A change in the air

Dear Editor,

There is a change in the air. People are guarded and watchful, but appear less jaded, and a shade more buoyant. It is as if after a long dreary sickness, there is reinvigoration through growing hope, even incremental optimism. There is this rustling of creeping interest, and the first tentative tremulous flicker of energy.

I might be accused of being selective, or overreacting, or seeing and sensing what is conducive to my own outlook. Maybe, maybe not. Consider the following.

The once deafening music is much lower in many places; the hours more civilized; the captive neighbours held hostage emancipated from prior official and political contributory negligence. As new sheriffs patrol, the key is sustainability.

Then there is Georgetown. Everywhere there is cutting and dredging and clearing and packaging; it must have been through a war. It did. A start has been made; maintenance must follow. Must follow.
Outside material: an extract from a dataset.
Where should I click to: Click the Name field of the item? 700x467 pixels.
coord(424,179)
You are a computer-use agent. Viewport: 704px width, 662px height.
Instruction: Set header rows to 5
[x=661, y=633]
The rains have been coming down in lengthy bursts, purging demons, cleansing the accumulated rot of so many lost years. As the spirit rises, the drains lower quicker. Imagination? Miscalculation? I could be wrong, but when the digging, cleaning, de-silting, and functioning (pumps) are all amalgamated, aligned and coordinated, then this has the beginnings of a very tangible and visible success story on dry land. Let each play a part. Remember to pay taxes, and at the new rates sure to come. These are the fruits and costs of change.

Next, policing has a different feel about it. Of recent, there is manifested a certain purposefulness; an unprecedented intensity is vaguely present. Time and results will corroborate one way or another.

Additionally, there are those who have come and shared certain hard truths: Yes, they voted for the old status quo; and yes, they too are hopeful and look forward to change, different standards, a new political culture, and a more inclusive era. At the risk of getting ahead of myself, this is assuming the earmarks of an old time religious revival gathering. The sounds are there, so is the cheering and chanting. Given a few stirring hours of sermonizing, there could be converting, even believing too.

Also, there are some who say that the former ruling party ought to be in parliament, in the first instance. But in the next, announce that they don’t care if it does or it doesn’t. As for that party, I foresee a long meandering journey into irrelevancy; of those who (like Chuck Jackson) just don’t know what to do with themselves.

Here is the self-pitying sinking into the doldrums of despair. Indeed, those whom the gods wish to destroy, they first make mad. And here, too, the wash and sweep of change-resisted and denied-must accomplish its disinfesting and sanitizing work, if only for the odour of a new beginning.

Change I feel. The rest of Guyana should too.